Я в ужасе посмотрела отца.
— Ты не…
— Это не твое дело, юная леди, — сурово сказал отец. — Когда тебе исполнился двадцать один, я просто сказал себе, что ты — самостоятельный человек. Поэтому, когда ты пропадала ночь напролет, я не задавал тебе вопросов. Я верил, что ты сама разберешься, что хорошо и что плохо. И когда ты решила выйти замуж за Эй-Джи, я, хотя его и не особенно жаловал, не стал тебя отговаривать. Я сказал себе, что ты свободный взрослый человек. А я, дорогая, вдвое тебя старше, так что все, что тебе надо знать, — это то, что у меня появилась замечательная компаньонка. Мне нравится ее общество, а ей нравится мое, и мы намерены проводить много времени вместе.
Я была почти в слезах.
— Но ведь ты не… не думаешь жениться на ней?
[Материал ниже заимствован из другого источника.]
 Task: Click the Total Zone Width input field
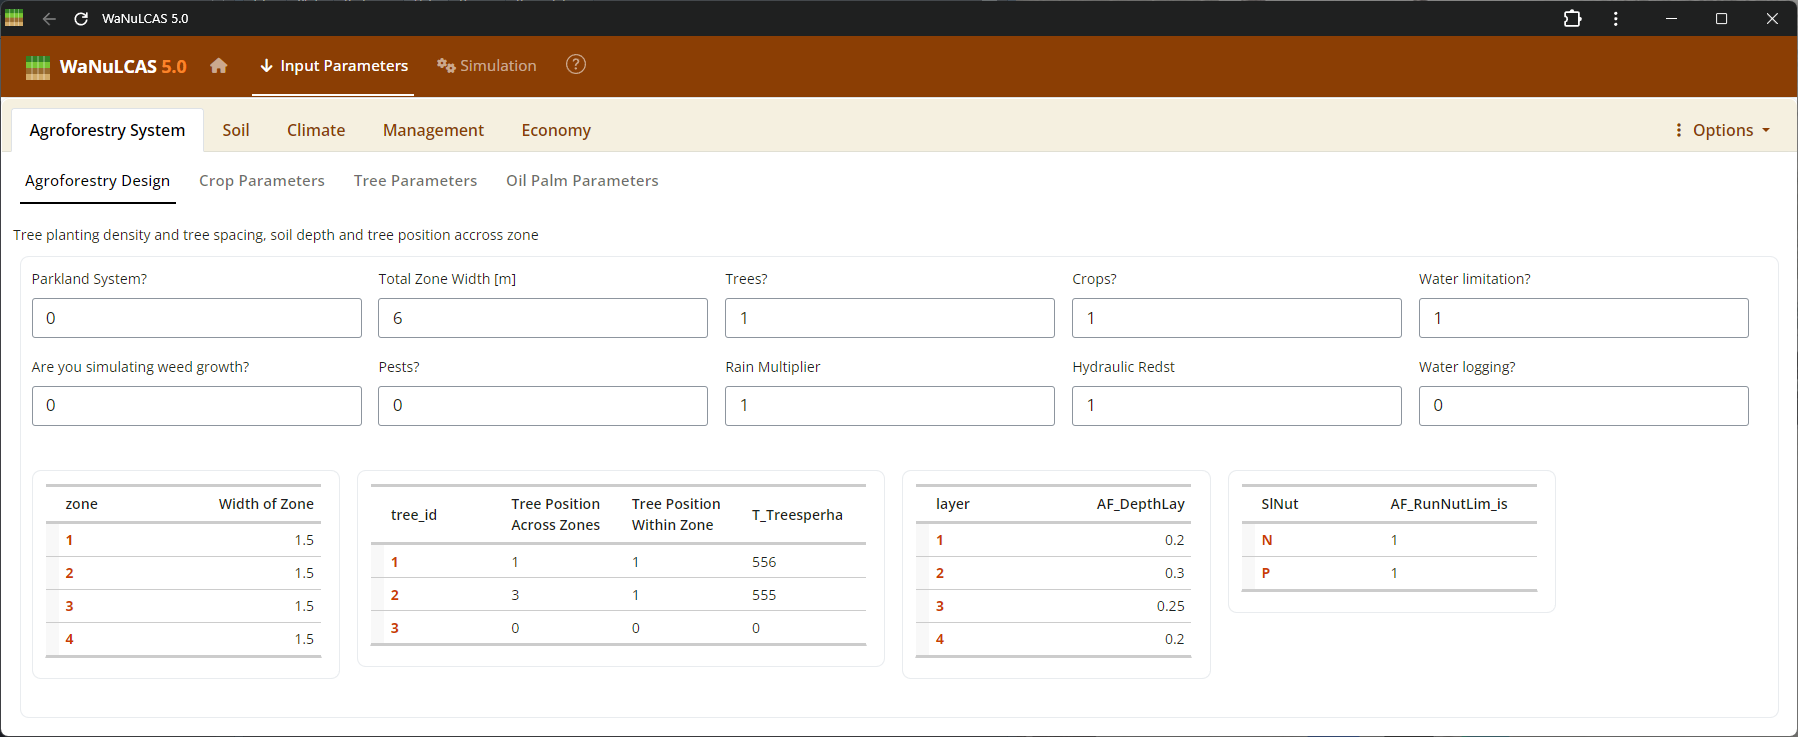[542, 318]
Я хочу сказать, ты не можешь. Ты все еще женат на маме.
Серена вошла с кофе. Она увидела, что я плачу, и увидела папино выражение. Она поставила поднос на стол, сочувственно пожала плечо отца и, ни слова не говоря, вернулась на кухню.
Отец подвинул мне кружку кофе и взял в руки свою. Добавил туда две ложки сахара и на дюйм сливок. Долго мешал.
— Я не собирался тебе об этом говорить, пока у меня не будет что-то конкретное тебе сообщить. Но раз уж ты не можешь успокоиться, я тебе скажу. Я нанял еще одного частного детектива. Он настоящий профи, из Атланты. Так или иначе, но правду я выясню. Ты была в одном права, Кили. Время пришло.